Print the passage of the kernel bug report email below word for word, starting at "On 01/15/2014 01:04" and ending at "booting the OS.".

Passage shown —
* Start *

All of lore.kernel.org
 help / color / mirror / Atom feed
From: Daniel Lezcano <daniel.lezcano@linaro.org>
To: Peter Zijlstra <peterz@infradead.org>
Cc: raistlin@linux.it, juri.lelli@gmail.com,
	Ingo Molnar <mingo@kernel.org>,
	Linux Kernel Mailing List <linux-kernel@vger.kernel.org>
Subject: Re: [BUG] [ tip/sched/core ] System unresponsive after booting
Date: Thu, 16 Jan 2014 14:48:51 +0100	[thread overview]
Message-ID: <52D7E343.40909@linaro.org> (raw)
In-Reply-To: <20140115120418.GD31570@twins.programming.kicks-ass.net>

On 01/15/2014 01:04 PM, Peter Zijlstra wrote:
> On Wed, Jan 15, 2014 at 09:27:34AM +0100, Daniel Lezcano wrote:
>>
>> Hi all,
>>
>> I use the tip/sched/core branch.
>>
>> After git pulling yesterday, my host is unresponsive after booting the OS.
>>
>>   * It boots normally
>>   * It sends info to the console
>>   * The graphics does not work
>>   * The terminals show the prompt, I can enter the username but after
>> pressing enter, it does not give the password prompt
>>   * sysrq works more or less, I can't get the process stack but it receives
>> the command
>>
>> It is like no new process can be created.
>>
>> I have a dual Xeon processor E5325 (2 x 4 cores).
>>
>> After git bisecting, the following patch seems to introduce the bug.

* End *

Given entries —
* Start *

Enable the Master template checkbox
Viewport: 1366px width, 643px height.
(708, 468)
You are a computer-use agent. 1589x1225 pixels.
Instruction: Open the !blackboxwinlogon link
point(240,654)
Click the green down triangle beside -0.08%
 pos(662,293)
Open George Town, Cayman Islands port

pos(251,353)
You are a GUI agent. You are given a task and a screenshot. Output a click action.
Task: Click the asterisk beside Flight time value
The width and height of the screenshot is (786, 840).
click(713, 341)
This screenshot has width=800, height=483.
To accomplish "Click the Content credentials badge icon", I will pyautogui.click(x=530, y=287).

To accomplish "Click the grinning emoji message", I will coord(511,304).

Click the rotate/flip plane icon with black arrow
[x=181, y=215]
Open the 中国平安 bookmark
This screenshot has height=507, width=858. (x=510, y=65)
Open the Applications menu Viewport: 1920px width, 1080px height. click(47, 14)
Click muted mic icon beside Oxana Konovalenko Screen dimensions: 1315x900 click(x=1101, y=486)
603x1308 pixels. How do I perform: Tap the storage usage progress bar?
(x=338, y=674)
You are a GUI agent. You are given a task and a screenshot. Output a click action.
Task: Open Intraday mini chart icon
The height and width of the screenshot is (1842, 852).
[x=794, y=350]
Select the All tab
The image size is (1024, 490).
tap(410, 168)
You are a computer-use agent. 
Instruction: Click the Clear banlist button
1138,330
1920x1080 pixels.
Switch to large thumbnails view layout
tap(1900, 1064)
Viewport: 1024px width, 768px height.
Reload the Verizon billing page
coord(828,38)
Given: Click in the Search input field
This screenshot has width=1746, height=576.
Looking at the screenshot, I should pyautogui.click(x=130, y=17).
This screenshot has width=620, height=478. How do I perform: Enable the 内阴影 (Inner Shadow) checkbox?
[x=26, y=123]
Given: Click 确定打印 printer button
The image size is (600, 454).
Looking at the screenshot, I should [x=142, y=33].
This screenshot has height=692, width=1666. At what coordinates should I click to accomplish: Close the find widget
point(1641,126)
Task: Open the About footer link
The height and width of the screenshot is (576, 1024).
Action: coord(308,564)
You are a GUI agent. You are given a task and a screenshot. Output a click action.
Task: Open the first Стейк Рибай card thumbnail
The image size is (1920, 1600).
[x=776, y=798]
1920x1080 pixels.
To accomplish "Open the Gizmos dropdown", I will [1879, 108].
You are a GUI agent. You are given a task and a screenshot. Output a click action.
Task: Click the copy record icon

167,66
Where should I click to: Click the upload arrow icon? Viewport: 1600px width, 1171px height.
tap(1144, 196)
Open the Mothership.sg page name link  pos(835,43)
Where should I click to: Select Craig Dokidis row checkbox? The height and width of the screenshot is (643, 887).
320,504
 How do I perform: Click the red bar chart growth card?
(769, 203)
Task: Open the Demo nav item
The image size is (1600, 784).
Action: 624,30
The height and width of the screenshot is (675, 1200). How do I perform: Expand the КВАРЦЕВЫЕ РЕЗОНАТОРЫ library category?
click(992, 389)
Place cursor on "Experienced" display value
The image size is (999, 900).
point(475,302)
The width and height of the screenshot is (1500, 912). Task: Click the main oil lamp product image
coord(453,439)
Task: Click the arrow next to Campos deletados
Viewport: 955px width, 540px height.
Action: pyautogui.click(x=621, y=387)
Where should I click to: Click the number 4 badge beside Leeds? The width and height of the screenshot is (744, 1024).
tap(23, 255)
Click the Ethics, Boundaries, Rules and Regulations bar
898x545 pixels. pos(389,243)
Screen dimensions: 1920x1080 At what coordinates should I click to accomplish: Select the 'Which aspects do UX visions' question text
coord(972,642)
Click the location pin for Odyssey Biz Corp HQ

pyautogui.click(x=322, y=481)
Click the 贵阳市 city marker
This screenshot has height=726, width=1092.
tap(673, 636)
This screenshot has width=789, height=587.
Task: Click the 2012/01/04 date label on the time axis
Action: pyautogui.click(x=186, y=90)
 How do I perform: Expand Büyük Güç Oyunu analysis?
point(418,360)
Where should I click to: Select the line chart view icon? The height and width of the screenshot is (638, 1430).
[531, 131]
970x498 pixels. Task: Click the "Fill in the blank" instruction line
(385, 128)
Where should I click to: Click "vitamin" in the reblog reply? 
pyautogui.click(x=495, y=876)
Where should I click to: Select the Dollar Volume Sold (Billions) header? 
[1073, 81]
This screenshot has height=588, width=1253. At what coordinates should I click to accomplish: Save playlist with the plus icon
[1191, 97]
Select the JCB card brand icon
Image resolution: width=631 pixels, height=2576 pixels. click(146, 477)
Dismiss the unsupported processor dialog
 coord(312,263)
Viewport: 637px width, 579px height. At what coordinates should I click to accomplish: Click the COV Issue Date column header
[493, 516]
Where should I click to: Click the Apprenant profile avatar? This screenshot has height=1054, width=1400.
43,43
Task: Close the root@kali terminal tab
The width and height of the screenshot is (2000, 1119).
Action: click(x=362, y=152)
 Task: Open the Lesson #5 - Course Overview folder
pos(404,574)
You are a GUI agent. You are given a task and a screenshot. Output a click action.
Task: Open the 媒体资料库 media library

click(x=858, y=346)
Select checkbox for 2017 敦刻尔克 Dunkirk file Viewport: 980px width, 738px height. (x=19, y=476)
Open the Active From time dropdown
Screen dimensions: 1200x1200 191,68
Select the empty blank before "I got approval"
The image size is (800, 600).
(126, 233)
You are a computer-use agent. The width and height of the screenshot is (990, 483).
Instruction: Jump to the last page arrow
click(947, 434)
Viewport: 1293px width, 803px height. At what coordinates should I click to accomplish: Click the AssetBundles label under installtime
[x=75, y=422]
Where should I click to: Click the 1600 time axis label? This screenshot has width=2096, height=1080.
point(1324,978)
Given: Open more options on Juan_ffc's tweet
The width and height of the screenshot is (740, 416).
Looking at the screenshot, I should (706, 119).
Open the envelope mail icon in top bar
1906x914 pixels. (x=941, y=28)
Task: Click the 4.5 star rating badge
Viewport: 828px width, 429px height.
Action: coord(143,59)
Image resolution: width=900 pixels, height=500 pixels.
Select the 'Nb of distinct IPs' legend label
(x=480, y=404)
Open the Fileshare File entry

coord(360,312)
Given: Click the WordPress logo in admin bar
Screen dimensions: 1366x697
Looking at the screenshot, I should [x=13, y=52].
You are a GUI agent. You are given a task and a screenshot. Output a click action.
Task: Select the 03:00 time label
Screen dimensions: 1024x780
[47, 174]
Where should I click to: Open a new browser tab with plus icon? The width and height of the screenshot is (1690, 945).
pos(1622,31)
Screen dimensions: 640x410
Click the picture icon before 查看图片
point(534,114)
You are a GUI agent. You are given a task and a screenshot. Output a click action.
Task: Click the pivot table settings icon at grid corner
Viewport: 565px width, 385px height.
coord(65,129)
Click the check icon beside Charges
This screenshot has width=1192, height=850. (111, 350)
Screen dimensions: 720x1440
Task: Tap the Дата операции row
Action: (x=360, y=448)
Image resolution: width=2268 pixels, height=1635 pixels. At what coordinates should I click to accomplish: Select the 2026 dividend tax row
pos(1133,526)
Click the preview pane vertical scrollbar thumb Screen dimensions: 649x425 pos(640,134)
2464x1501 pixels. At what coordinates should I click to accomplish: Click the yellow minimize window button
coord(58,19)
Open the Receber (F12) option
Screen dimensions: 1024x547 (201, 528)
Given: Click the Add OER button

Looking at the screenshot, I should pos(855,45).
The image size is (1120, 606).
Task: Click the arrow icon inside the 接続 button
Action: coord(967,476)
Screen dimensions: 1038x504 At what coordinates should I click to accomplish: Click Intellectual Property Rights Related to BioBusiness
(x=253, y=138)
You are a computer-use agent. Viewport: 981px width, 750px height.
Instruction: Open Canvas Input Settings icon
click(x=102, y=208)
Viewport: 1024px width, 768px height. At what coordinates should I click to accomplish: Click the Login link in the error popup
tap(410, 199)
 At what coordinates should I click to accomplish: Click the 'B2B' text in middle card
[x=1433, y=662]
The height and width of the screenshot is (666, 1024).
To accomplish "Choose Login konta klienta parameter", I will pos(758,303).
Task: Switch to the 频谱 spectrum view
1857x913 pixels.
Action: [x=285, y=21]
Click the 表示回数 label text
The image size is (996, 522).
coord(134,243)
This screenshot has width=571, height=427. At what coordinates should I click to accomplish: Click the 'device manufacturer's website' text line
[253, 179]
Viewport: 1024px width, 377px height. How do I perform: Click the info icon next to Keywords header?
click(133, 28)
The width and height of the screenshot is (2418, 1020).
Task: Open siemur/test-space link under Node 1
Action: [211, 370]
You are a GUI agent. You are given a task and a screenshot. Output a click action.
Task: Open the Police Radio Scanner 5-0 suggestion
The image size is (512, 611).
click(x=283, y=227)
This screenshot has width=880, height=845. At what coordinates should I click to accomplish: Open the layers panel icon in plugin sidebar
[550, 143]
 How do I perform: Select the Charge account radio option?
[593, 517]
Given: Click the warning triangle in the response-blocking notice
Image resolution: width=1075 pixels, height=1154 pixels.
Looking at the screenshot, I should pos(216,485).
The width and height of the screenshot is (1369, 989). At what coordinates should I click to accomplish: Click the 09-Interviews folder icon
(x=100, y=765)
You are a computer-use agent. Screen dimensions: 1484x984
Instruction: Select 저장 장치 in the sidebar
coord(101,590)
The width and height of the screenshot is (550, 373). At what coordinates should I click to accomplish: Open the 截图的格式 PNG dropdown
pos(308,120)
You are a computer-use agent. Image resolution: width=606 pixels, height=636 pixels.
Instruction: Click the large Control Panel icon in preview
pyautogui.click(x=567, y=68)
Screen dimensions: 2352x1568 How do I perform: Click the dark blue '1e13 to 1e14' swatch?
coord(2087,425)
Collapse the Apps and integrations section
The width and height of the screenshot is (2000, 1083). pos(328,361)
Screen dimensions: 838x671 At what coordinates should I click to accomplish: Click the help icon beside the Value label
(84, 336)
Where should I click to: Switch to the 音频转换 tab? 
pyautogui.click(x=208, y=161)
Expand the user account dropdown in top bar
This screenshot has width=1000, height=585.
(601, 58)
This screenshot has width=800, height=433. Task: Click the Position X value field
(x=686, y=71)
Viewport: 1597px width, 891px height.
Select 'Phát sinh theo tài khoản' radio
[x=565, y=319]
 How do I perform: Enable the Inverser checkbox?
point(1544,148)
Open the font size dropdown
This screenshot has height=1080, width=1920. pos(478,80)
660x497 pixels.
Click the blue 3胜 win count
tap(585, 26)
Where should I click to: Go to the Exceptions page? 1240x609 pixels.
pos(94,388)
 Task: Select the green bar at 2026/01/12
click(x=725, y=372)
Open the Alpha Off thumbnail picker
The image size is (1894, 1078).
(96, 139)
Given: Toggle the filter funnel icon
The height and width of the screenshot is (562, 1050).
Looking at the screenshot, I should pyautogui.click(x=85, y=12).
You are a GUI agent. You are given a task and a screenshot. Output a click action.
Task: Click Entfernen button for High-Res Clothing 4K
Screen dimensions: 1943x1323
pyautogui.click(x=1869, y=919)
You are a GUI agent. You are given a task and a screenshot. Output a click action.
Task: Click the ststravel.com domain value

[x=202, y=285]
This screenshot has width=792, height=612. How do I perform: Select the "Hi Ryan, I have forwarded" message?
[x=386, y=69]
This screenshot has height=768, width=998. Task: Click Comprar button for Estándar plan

* End *

Solution below —
On 01/15/2014 01:04 PM, Peter Zijlstra wrote:
> On Wed, Jan 15, 2014 at 09:27:34AM +0100, Daniel Lezcano wrote:
>>
>> Hi all,
>>
>> I use the tip/sched/core branch.
>>
>> After git pulling yesterday, my host is unresponsive after booting the OS.